Scrape Type Examples¶
This directory contains comprehensive examples for the two scrape types supported by the OTEL API Scraper.
Available Examples¶
1. Range-Type Scrape¶
Use Case: Time-series data, historical metrics, event logs
Scrapes data over a time window (e.g., "get all integration runs from 1 hour ago to now")
Key Features:
- ✅ Time range parameters (start/end timestamps)
- ✅ Historical backfill support with
firstScrapeStart - ✅ Parallel window processing for performance
- ✅ Delta detection to avoid duplicates
- ✅ Advanced filtering (drop/keep rules)
- ✅ Labels come from attributes (no separate labels in metrics)
Example API: Integration Performance Monitoring
When to Use:
- APIs that return historical data
- Time-series metrics and events
- Audit logs and transaction histories
- APIs with pagination by time
- Batch processing scenarios
Common Time Parameters:
rangeKeys:
startKey: "from_time" # or: start, since, created[gte]

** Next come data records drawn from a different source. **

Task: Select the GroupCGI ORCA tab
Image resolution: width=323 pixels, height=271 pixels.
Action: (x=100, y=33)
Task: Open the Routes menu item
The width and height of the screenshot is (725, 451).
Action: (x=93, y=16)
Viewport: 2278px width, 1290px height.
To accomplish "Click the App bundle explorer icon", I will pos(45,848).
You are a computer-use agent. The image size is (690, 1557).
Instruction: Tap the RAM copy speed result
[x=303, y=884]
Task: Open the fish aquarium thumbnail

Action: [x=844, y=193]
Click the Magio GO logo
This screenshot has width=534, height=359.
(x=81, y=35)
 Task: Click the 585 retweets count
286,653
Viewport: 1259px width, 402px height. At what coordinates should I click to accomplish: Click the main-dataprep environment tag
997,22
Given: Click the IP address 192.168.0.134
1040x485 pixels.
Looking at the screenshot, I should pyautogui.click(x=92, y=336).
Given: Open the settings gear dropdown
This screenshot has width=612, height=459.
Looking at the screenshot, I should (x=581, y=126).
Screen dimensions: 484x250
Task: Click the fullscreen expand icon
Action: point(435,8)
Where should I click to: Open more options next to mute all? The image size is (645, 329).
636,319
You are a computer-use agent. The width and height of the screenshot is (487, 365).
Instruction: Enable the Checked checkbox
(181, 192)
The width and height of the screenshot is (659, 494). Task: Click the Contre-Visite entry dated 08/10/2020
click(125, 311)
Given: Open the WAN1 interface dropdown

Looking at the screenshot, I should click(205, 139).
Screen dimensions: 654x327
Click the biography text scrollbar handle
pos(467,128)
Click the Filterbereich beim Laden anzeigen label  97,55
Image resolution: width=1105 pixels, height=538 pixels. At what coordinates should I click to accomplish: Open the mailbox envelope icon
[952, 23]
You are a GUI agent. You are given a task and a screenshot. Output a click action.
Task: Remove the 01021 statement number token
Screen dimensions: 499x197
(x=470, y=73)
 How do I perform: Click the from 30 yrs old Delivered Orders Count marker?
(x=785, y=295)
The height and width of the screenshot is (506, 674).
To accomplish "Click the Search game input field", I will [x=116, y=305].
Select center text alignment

endKey: "to_time" # or: end, until, created[lte]
firstScrapeStart: "2025-01-01T00:00:00Z"
Parallel Processing:
parallelWindow:
unit: hours
value: 2 # Split 24-hour scrape into 12 parallel 2-hour chunks
2. Instant-Type Scrape¶
Use Case: Current state, health checks, real-time monitoring
Scrapes current snapshot without time parameters (e.g., "get current service health status")
Key Features:
- ✅ No time range parameters (instant snapshot)
- ✅ High-frequency monitoring (seconds to minutes)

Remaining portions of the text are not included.